*** AVAILABLE DATA ***
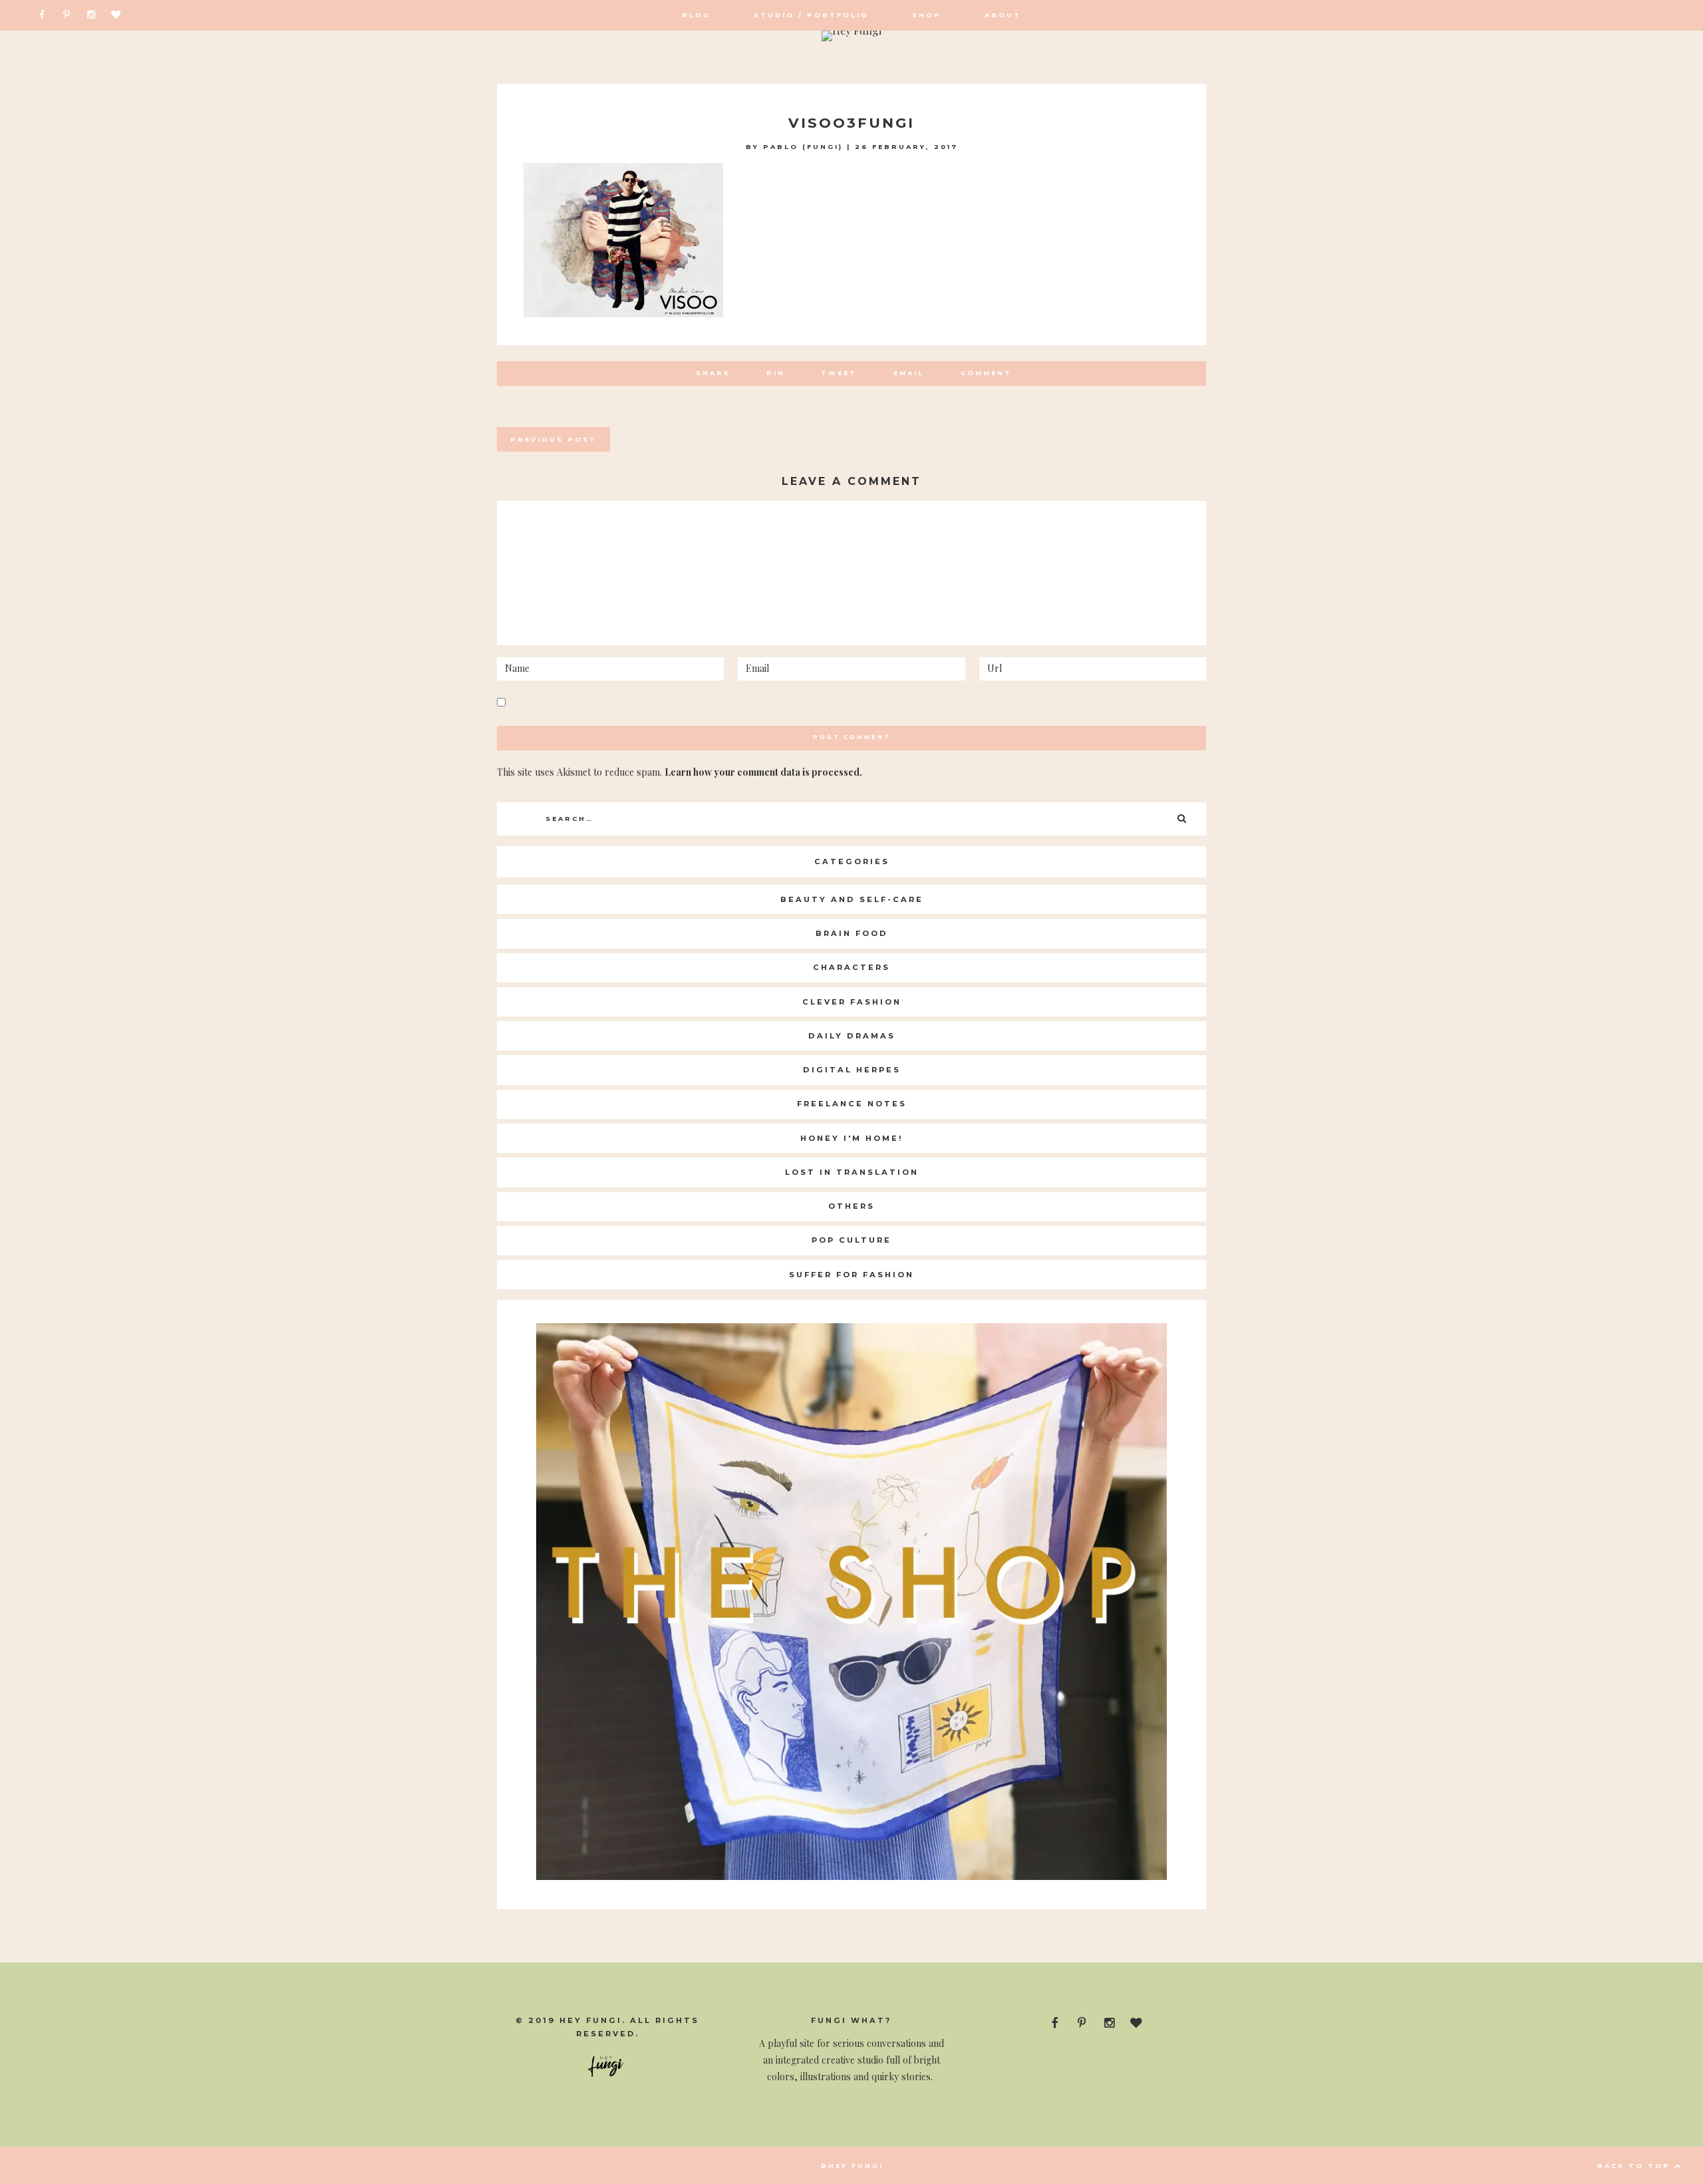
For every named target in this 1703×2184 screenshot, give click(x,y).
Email (908, 373)
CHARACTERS (851, 967)
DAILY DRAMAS (851, 1035)
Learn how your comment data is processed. (763, 772)
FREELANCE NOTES (852, 1103)
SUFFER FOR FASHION (851, 1274)
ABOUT (1003, 15)
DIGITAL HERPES (852, 1069)
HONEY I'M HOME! (851, 1138)
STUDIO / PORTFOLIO (811, 15)
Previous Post (553, 439)
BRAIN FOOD (852, 933)
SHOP (926, 15)
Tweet (839, 373)
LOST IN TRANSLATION (852, 1172)
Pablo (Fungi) (803, 146)
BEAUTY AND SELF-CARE (851, 899)
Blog (696, 15)
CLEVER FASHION (851, 1002)
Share (713, 373)
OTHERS (851, 1206)
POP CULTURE (851, 1240)
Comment (986, 373)
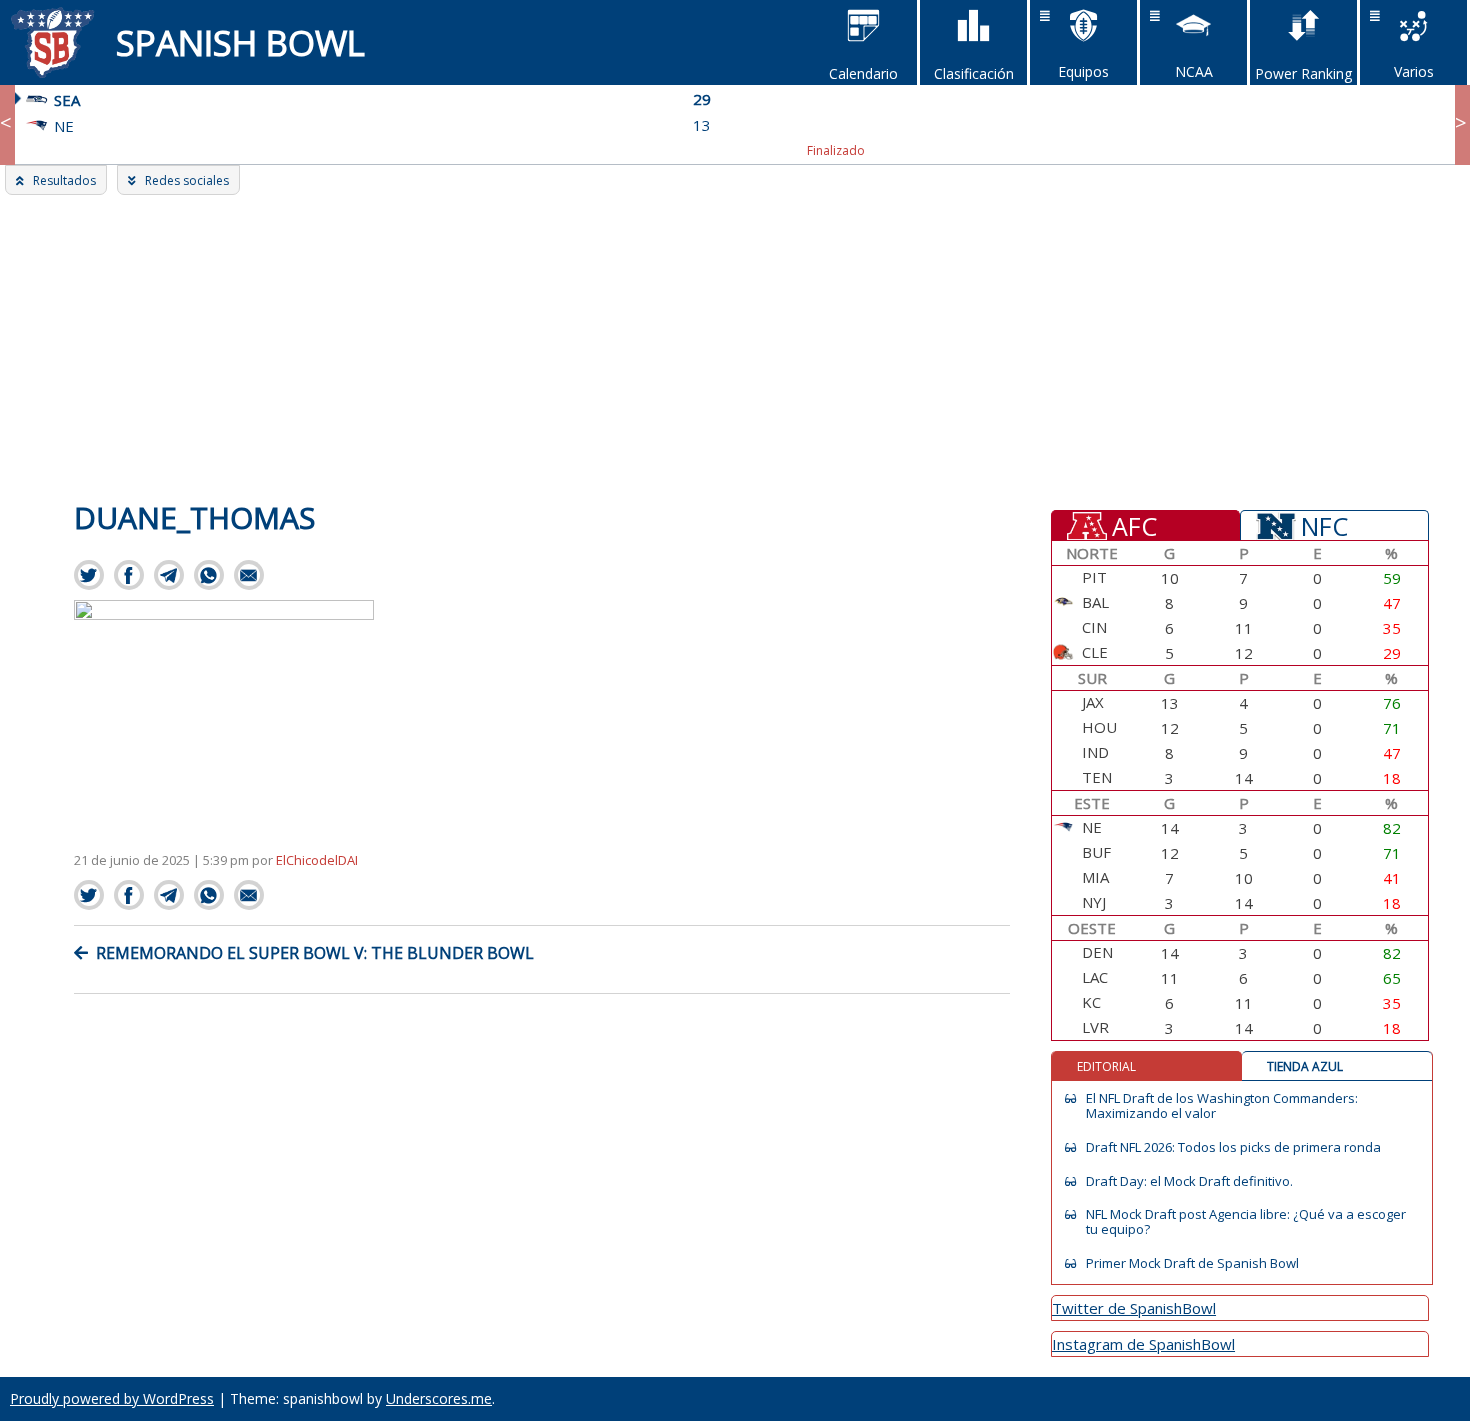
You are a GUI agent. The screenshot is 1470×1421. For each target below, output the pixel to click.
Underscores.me (439, 1398)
*** End of AVAILABLE DATA ***
■ TO DO
Starting at the line with "Blog (696, 15)", reproduce exactly each line through the end of the entries, including the first and the last, and skip the pictures.

■ OUTPUT FOR THIS TASK
Blog (696, 15)
CLEVER FASHION (851, 1002)
Share (713, 373)
OTHERS (851, 1206)
POP CULTURE (851, 1240)
Comment (986, 373)
You are a GUI agent. The screenshot is 1470×1421. For each target below, output the pixel to click.
Underscores.me (439, 1398)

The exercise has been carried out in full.